第16章 本当にどうしようもなく
「今日は、ありがと。紡希ちゃんの方から誘ってくれるなんて嬉しいよ」
「う、うん……」
……週末、土曜の夜。私は先輩と駅前で待ち合わせて映画館に向かっていた。
あれから結局、無惨様は引き留めてもくれなかった。今日だって、思いっきりお洒落して『行ってきます』と声を掛けたのに『ああ』としか返してくれなかったし。

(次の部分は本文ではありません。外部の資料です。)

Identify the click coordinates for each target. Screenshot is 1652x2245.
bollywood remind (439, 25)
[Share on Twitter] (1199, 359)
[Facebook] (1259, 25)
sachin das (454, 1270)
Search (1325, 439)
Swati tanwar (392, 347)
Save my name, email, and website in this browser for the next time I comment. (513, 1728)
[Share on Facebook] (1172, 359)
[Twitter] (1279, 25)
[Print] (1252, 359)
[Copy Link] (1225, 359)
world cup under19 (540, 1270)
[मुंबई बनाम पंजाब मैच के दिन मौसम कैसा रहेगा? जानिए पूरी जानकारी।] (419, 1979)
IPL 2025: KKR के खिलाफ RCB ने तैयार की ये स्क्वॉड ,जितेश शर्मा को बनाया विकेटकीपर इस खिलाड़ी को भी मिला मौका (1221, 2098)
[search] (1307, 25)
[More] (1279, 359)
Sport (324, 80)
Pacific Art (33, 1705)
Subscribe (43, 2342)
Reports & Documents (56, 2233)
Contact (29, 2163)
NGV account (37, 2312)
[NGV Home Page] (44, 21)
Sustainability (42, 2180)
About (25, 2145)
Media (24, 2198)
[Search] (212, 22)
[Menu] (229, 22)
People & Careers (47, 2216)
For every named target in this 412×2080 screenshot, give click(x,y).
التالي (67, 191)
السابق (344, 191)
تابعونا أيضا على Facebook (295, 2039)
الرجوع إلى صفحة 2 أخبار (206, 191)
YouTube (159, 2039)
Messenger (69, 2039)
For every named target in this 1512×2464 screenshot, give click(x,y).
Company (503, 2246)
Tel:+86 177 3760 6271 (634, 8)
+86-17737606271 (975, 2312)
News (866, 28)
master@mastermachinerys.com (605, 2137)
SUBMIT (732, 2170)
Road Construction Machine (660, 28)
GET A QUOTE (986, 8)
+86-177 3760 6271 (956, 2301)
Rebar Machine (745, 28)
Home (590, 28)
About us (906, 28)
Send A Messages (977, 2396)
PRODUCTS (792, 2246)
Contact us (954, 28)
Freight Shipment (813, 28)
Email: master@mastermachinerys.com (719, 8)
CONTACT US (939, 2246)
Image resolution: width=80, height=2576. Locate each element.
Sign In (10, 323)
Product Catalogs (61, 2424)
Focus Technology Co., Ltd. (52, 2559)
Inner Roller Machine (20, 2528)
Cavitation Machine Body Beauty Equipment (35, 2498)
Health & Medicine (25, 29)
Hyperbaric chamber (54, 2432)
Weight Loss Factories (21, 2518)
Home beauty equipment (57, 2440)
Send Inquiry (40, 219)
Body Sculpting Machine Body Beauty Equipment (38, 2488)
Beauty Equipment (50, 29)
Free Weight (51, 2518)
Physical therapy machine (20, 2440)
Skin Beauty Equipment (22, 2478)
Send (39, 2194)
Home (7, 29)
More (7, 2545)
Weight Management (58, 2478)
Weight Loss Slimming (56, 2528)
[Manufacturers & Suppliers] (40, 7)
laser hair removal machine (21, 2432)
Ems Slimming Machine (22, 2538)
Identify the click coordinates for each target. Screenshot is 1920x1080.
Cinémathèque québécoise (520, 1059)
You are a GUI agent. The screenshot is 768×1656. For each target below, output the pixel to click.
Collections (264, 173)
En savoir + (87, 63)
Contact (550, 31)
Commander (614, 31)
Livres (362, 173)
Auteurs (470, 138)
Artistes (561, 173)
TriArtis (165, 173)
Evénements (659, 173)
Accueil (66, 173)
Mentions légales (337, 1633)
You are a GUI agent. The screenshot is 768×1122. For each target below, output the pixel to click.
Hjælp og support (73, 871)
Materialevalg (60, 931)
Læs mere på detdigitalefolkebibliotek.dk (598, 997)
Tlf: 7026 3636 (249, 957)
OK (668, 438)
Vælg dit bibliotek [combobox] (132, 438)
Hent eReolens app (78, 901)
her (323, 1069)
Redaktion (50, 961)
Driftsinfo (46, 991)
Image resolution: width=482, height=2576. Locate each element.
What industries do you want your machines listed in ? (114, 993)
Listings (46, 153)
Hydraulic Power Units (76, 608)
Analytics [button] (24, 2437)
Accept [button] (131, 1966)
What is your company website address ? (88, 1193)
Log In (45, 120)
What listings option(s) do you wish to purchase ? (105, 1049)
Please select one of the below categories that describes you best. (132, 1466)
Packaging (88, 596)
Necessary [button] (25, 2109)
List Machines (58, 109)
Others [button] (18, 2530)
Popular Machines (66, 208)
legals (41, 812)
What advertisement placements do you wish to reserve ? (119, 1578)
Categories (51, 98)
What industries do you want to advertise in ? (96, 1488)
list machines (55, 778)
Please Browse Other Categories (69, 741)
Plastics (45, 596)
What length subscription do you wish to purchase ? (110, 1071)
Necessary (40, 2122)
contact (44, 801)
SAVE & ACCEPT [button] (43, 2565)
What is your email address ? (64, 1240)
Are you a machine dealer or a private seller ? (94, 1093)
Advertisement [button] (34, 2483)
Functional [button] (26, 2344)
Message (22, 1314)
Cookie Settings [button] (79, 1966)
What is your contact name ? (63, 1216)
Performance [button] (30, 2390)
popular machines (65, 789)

ちょっとぐらいヤキモチ妬いてくれてもいいのに、無惨様は完全に平常運転だった。だから私も意地になって、飛び出すように家を出てきてしまったのだ。
意地になりすぎて血を飲んでくるのを忘れてしまったのは失敗したけど……今日一日ぐらいは普通に保ってくれるだろう。
「それにしても、ビックリしたよ。いきなり『しね』なんて来たからさ」
「うぐ……! と、途中で送信しちゃって。緊張してたんですかね」
「あはは、可愛い」
「…………」
先輩は、すっかり上機嫌だった。『このまま押せば付き合える』とでも思っているのだろう。
でも……付き合って幸せになれる可能性も、なくはないんだろうか。もし先輩が、鬼になってしまったことを打ち明けても受け止めてくれる人なんだとしたら。
自分を愛してくれないのがわかっている相手に恋焦がれて、傷付くぐらいなら――
「そういえば、こないだ言いそびれたんだけどさ」
と、先輩に話しかけられ、私は意識を引き戻された。
「どうしました?」
「その目、カラコンなの? きれいだね」
「え? あぁ~……実は、そうなんです。ちょっと、イメチェンで……」
……そうだった。私の瞳は変色し、おまけに十二鬼月である証が刻まれている。もうすっかり見慣れて、違和感を覚えなくなってしまっていたけど。
「今日の服も髪型も、可愛い。なんか、いつもと雰囲気違うよね」
「ありがとうございます……」
本来なら、素直に喜ぶべき場面。
でも……違う。
違うんだよ。全然嬉しくない。その言葉は、別の誰かに言ってほしかった言葉なんだ。